DML数据操作_dml实现把某个数据表中的值覆盖-CSDN博客

本文链接：https://blog.csdn.net/qq_61645895/article/details/122644553

1、 数据导入

1. 向表中装载数据（Load）

1）．语法

hive> load data [local] inpath '/export/servers/datas/student.txt' [overwrite] into table student [partition (partcol1=val1,…)];

（1）load data:表示加载数据

（2）local:表示从本地加载数据到hive表；否则从HDFS加载数据到hive表

（3）inpath:表示加载数据的路径

（4）overwrite:表示覆盖表中已有数据，否则表示追加

（5）into table:表示加载到哪张表

（6）student:表示具体的表

（7）partition:表示上传到指定分区

2）．实操案例

（1）创建一张表

hive (default)> create table student(id string, name string) row format delimited fields terminated by '\t';

（2）加载本地文件到hive

hive (default)> load data local inpath '/export/servers/datas/student.txt' into table student;

通过 select * from student确保数据已经上传。4

注意：load data后本地的student.txt文件还在。

（3）加载HDFS文件到hive中

上传文件到HDFS

hive (default)> dfs -mkdir -p /user/root/hive;

hive (default)> dfs -put /export/servers/datas/student.txt /user/root/hive;

（4）加载HDFS上数据（没有local）

hive (default)> load data inpath '/user/root/hive/student.txt' into table student;

注意：load data后hdfs上的student.txt文件将自动被删除。

所以从本地load data是上传拷贝到hive中，从hdfs上load data是移动到hive中。

（5）加载数据覆盖表中已有的数据

上传文件到HDFS

hive (default)> dfs -mkdir -p /user/root/hive;

hive (default)> dfs -put /export/servers/datas/student.txt /user/root/hive;

加载数据覆盖表中已有的数据

hive (default)> load data inpath '/user/root/hive/student.txt' overwrite into table student;

注意如果不写overwrite，则表示追加。

2. 通过查询语句向表中插入数据（Insert）

（1）．创建一张分区表（如果已有表table，需要先drop删除）

hive (default)> create table student(id int, name string) partitioned by (month string) row format delimited fields terminated by '\t';

（2）．基本插入数据

hive (default)> insert into table student partition(month='202109') values(1,'wangwu'),(2, 'zhaoliu');

这里需要进行mapreduce操作，等待时间较长。

注意一点，像这样的普通MySQL的语句也能执行。比如：

hive (default)> insert into student values(3,'maqi','202109'),(4, 'niuba','202109');

但实际上这种操作并不常见。大数据如果这样一条条添加不知道要等到猴年马月了。

最其他是通过其他表的选取结果，查找并插入到新表中。

（3）．基本模式插入（根据单张表查询结果）

hive (default)> insert overwrite table student partition(month='202108')

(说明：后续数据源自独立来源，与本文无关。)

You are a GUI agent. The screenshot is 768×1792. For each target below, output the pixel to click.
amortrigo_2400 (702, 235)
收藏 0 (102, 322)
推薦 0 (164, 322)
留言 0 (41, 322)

select id, name from student where month='202109';

这里需要进行mapreduce操作。

insert into：以追加数据的方式插入到表或分区，原有数据不会删除

insert overwrite：会覆盖表或分区中已存在的数据

注意：insert不支持插入部分字段

这是将来insert最常用的方式。把旧表的数据导入到新表中。

（4）．多表（多分区）插入模式（根据多张表查询结果）

hive (default)> from student

insert overwrite table student partition(month='202107')

select id, name where month='202109'

insert overwrite table student partition(month='202106')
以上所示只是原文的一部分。